__ABOUT THIS EXERCISE__: Take down each entry exactly as written.

BEGIN THE DATA

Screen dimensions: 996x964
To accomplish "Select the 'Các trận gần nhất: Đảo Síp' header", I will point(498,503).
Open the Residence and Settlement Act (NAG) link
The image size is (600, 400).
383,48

END THE DATA

__EXPECTED OUTPUT__:
Screen dimensions: 996x964
To accomplish "Select the 'Các trận gần nhất: Đảo Síp' header", I will point(498,503).
Open the Residence and Settlement Act (NAG) link
The image size is (600, 400).
383,48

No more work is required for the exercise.